Adding a length makes that 8 bytes per line or 100KB/10% overhead. But it is
only 5% /extra/. And a total size of 1.1MB instead of 1MB.

The buff_sz as you say can be optional, especially as it could double the
overhead (from 8 to 16 bytes). Where the 1MB text has been loaded into a
single memory block, then each line is not individually allocated anyway.
(And even if it was, there may be other ways of deriving the capacity of a
string of length N without storing that value with every string of length
N.)

(My efforts at this use a 16-byte descriptor, but this is part of a dynamic
type system (for a separate language). The spare capacity of a string
allocation is not stored but handled by the memory allocator, but then my
strings tend to be immutable when it comes to extending them.)
On a 64-bit platform:
string16: 12500 lines*(16 bytes overhead/line) = 200 KB overhead/MB =
20%
string_t: 12500 lines*(24 bytes overhead/line) = 300 KB overhead/MB =
30%
string_null: 12500 lines*(16 bytes overhead/line) = 200 KB overhead/MB =
20%

64-bit is always going to have this problem, effectively doubling the memory
and bandwidth requirements for the (likely) majority of programs that fit
happily into 32-bits.
 
I

Ian Collins

Richard said:
Do you have any evidence for that? I don't recall anything that
implies that the size of objects is calculated using C arithmetic
(rather than everyday arithmetic) at all.
The size of objects is calculated by the compiler (except for VLAs) and
is an unsigned integer type (6.5.3.4/4).
 
W

Wojtek Lerch

CBFalconer said:
Wojtek said:
CBFalconer said:
Wojtek Lerch wrote:

Where does the standard say that char[SIZE_MAX][SIZE_MAX] is
not a declarable type?

It says sizeof can return the size of a type. But it returns a
size_t, which has a maximum value of SIZE_MAX. This requires
that the declaration be an error, or at least unusable.

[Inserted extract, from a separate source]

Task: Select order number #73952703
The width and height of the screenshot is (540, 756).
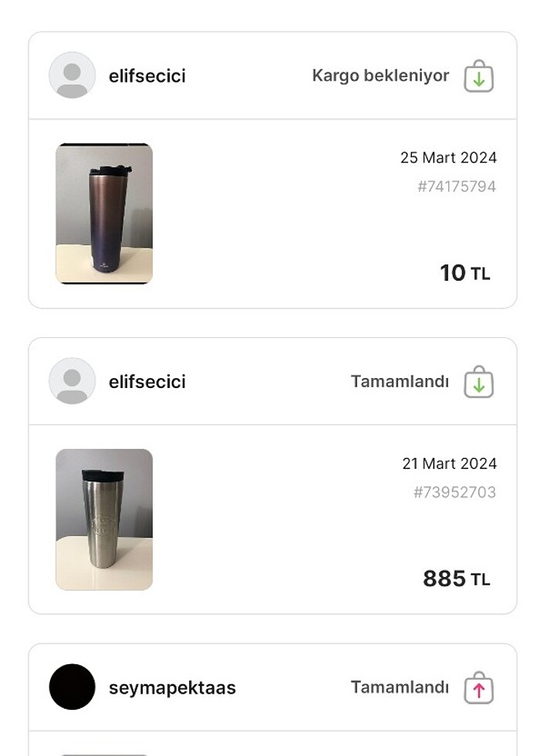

Unusable as an operand of sizeof, maybe. But it doesn't follow
that it must be unusable for other purposes.

No restriction on using it as a number.

Using a type as a number? The standard doesn't allow that, does it? I'd
call that a restriction.
But size_t is intended to
measure the size of ANY object, which must first be created.

No, for the Nth time, size_t measures the size of a type, regardless of
whether that type is ever involved in the creation of an object. When the
operand is an expression, only its type matters, and whether the expression
dereferences an object (or is an lvalue in the first place) does not affect
the correctness of the code.
That
means the object fits into memory (which may include disk
simulation of memory space).

It might mean that, but since it's untrue anyway, it doesn't matter. The C
standard that the rest of us have read doesn't forbid SIZE_MAX or the size
of some types to be greater than the size of memory. A lot of
implementations use a 32-bit size_t on hardware incapable of addressing 4GB
of memory.

Think about it: you seem to be claiming that sizeof(char[N]) must be a
"compile error" if the machine that the program will run on has less than N
bytes of memory. Do you seriously believe that the standard requires
compilers to have that kind of knowledge of the machines that will run the
compiled program?
That also means that size_t matches
the addressing capabilities of the computing unit.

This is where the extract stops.